- _Work required_
What is needed is the number of lines in the data below that include "computer", stated by itself.

- _Given data_
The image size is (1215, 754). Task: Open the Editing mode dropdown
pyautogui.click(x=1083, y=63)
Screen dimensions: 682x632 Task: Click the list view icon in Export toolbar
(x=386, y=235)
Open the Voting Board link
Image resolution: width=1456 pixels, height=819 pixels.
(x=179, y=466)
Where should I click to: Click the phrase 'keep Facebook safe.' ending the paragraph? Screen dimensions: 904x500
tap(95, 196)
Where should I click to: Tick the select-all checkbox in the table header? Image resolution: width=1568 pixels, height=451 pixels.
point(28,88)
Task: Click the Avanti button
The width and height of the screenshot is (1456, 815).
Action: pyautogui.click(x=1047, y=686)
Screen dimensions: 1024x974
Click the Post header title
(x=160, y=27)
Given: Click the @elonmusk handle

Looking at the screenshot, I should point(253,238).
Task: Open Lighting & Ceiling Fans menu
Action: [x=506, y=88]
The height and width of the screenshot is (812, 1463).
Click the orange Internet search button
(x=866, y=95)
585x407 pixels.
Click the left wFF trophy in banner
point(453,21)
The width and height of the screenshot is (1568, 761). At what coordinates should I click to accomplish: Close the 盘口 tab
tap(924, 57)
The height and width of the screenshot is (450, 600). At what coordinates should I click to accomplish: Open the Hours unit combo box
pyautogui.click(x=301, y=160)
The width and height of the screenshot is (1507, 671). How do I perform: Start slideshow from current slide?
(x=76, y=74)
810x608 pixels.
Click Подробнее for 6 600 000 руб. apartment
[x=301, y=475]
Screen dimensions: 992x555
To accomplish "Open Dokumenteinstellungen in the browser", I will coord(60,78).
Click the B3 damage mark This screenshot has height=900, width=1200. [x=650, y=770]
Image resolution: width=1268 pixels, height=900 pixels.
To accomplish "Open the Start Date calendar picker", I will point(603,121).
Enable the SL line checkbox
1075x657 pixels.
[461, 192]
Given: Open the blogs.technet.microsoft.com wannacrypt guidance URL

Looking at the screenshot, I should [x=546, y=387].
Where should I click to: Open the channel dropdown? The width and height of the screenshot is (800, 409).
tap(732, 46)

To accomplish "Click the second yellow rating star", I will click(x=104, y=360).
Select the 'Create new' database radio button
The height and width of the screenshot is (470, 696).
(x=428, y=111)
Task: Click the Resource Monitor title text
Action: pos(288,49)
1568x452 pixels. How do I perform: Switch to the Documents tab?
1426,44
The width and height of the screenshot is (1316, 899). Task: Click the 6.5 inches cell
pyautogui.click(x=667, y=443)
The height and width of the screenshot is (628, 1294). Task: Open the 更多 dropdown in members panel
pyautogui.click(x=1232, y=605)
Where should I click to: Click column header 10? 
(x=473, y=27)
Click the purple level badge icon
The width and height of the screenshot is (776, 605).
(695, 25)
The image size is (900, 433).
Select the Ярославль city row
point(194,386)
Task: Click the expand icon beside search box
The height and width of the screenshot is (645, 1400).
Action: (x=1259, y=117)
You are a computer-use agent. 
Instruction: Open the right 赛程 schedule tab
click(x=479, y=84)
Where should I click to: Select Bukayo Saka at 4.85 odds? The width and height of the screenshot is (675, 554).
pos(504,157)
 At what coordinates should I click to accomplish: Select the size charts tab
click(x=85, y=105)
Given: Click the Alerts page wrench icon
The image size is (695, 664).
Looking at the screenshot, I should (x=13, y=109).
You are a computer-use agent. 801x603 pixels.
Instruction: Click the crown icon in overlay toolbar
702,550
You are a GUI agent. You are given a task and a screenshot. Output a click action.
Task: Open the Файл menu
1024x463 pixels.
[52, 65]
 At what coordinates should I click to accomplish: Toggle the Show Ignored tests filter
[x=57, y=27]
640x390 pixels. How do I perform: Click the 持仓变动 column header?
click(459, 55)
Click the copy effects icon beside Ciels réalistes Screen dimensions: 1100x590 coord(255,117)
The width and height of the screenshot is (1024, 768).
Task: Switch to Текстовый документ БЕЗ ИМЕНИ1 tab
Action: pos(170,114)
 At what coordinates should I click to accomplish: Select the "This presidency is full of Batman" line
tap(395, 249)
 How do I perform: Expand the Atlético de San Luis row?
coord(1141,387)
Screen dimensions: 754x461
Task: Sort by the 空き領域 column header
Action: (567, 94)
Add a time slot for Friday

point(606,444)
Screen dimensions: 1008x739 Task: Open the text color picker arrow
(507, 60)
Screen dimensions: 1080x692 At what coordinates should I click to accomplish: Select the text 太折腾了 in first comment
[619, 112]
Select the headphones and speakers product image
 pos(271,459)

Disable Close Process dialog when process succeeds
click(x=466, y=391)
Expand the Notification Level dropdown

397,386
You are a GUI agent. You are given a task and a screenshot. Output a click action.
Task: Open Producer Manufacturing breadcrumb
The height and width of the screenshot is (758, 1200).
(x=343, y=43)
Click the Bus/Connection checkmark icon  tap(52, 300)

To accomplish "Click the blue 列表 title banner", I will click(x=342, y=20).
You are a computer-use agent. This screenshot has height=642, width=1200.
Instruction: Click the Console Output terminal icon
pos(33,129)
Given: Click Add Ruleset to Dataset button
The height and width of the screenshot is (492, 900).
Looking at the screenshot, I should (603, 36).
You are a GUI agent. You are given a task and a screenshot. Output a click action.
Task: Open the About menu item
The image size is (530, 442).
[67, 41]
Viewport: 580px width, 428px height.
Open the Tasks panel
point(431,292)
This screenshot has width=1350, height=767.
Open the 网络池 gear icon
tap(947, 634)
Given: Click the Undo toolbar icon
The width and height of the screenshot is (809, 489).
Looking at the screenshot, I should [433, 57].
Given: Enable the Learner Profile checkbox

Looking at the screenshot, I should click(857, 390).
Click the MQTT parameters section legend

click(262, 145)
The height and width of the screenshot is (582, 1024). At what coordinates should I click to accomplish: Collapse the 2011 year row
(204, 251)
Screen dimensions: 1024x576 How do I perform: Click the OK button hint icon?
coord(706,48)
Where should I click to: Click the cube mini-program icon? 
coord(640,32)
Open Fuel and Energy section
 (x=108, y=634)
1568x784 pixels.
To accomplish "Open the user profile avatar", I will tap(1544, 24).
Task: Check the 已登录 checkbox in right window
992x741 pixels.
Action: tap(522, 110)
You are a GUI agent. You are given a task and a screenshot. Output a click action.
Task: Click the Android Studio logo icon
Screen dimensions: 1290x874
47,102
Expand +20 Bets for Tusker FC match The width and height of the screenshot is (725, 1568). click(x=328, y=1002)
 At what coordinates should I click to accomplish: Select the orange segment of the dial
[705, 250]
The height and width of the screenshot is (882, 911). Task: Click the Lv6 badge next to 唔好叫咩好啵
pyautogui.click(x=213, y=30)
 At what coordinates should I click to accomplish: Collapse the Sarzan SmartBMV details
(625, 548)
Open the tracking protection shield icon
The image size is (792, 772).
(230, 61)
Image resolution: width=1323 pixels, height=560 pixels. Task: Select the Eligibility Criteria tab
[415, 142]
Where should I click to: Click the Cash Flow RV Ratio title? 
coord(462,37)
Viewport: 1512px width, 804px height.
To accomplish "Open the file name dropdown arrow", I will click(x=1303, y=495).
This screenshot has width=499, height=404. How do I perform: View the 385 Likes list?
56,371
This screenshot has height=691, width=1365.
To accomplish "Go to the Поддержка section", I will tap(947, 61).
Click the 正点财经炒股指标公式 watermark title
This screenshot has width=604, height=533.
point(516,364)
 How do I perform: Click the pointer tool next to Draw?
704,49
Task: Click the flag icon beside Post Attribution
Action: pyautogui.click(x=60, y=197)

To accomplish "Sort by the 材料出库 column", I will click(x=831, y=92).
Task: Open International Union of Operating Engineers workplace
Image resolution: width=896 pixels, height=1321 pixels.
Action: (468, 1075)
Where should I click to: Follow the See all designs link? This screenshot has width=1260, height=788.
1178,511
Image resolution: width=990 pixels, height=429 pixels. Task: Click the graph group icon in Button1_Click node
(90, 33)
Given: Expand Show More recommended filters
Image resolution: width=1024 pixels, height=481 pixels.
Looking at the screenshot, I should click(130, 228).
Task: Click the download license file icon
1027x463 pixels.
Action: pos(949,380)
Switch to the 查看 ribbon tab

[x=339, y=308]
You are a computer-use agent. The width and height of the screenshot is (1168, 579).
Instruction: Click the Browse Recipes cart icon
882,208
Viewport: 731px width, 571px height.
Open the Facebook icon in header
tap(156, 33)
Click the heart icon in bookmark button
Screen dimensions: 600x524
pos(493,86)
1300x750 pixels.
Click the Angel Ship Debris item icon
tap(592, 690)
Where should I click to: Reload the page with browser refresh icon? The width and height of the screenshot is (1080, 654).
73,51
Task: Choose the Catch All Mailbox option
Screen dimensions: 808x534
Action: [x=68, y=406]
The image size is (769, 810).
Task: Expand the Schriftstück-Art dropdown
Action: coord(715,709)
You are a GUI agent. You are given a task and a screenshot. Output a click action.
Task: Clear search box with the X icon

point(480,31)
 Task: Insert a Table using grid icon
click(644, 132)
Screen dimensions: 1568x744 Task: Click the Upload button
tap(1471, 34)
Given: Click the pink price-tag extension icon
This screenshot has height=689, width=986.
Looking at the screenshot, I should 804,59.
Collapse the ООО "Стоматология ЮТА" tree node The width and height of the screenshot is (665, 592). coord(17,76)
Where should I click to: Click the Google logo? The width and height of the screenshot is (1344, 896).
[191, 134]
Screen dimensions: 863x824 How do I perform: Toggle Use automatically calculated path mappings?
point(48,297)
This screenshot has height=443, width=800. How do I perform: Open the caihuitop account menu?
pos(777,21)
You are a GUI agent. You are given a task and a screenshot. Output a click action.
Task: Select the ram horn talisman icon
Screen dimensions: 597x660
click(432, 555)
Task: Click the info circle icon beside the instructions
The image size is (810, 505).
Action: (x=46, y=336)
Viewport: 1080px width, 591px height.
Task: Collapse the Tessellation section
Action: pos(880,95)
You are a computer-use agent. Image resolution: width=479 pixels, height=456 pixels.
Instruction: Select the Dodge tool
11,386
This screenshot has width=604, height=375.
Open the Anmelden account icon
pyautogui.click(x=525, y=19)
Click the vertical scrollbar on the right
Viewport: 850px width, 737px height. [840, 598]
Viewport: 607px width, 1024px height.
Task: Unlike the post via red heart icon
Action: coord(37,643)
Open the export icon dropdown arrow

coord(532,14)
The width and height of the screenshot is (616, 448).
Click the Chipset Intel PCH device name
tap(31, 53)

- _Task solution_
5